Observation data Epoch MJD 55448.07 Equinox J2000
- Constellation: Cepheus
- Right ascension: 03^{h} 13^{m} 26.02^{s}
- Declination: 78° 07′ 44.4″

Characteristics
- Spectral type: T8.5
- Apparent magnitude (J (2MASS filter system)): 17.65 ± 0.07
- Apparent magnitude (H (2MASS filter system)): 17.63 ± 0.06

Astrometry
- Proper motion (μ): RA: 71.1 ± 1.2 mas/yr Dec.: 54.8 ± 1.2 mas/yr
- Parallax (π): 134.3±3.6 mas
- Distance: 24.3 ± 0.7 ly (7.4 ± 0.2 pc)

Details
- Mass: 32+6 −7 M_{Jup}
- Radius: 0.88±0.02 R_{Jup}
- Surface gravity (log g): 5.01+0.09 −0.08 cgs
- Temperature: 591+6 −7 K
- Metallicity: $\begin{smallmatrix}\left[\ce{M}/\ce{H}\right]\end{smallmatrix}$ = 0.16+0.04 −0.03
- Age: 6 Gyr
- Other designations: WISEPA J031325.96+780744.2 WISE J0313+7807 WISE 0313+7807

Database references
- SIMBAD: data

= WISEPA J031325.96+780744.2 =

Planetary-mass object in the constellation Cepheus

WISEPA J031325.96+780744.2 (designation abbreviated to WISE 0313+7807, or WISE J0313+7807) is a brown dwarf of spectral class T8.5, located in constellation Cepheus at approximately 21 light-years from Earth.

==Discovery==
WISE 0313+7807 was discovered in 2011 by J. Davy Kirkpatrick et al. from data, collected by Wide-field Infrared Survey Explorer (WISE) Earth-orbiting satellite—NASA infrared-wavelength 40 cm (16 in) space telescope, which mission lasted from December 2009 to February 2011. In 2011 Kirkpatrick et al. published a paper in The Astrophysical Journal Supplement, where they presented discovery of 98 new found by WISE brown dwarf systems with components of spectral types M, L, T and Y, among which also was WISE 0313+7807.

==Distance==
Currently the most accurate distance estimate of WISEPA J031325.96+780744.2 is a trigonometric parallax, published in 2019 by Kirkpatrick et al.: 134.3 ± 3.6 mas, corresponding to 7.4±+0.2 pc, or 24.3±+0.7 ly.

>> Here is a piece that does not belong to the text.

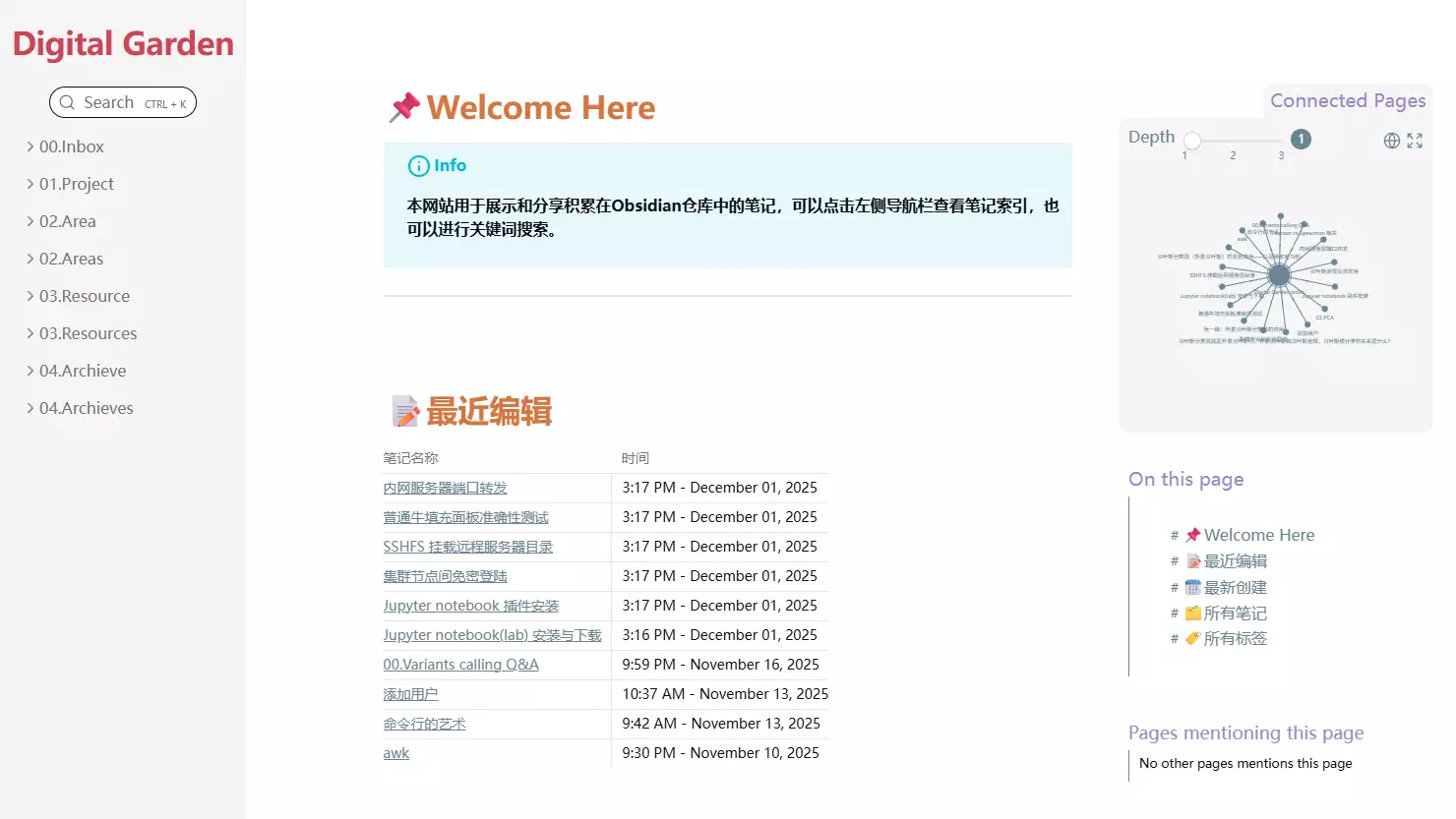Click the Digital Garden site title
Screen dimensions: 1456x819
pyautogui.click(x=123, y=44)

WISE 0647-6232 distance estimates
| Source | Parallax, mas | Distance, pc | Distance, ly | Ref. |
|---|---|---|---|---|
| Beichman et al. (2014) | 153 ± 15 | 6.5^{+0.7} _{−0.6} | 21.3^{+2.3} _{−1.9} |  |
| Kirkpatrick et al. (2019) | 134.3 ± 3.6 | 7.4^{+0.2} _{−0.2} | 24.3^{+0.7} _{−0.6} |  |

The best estimate is marked in bold.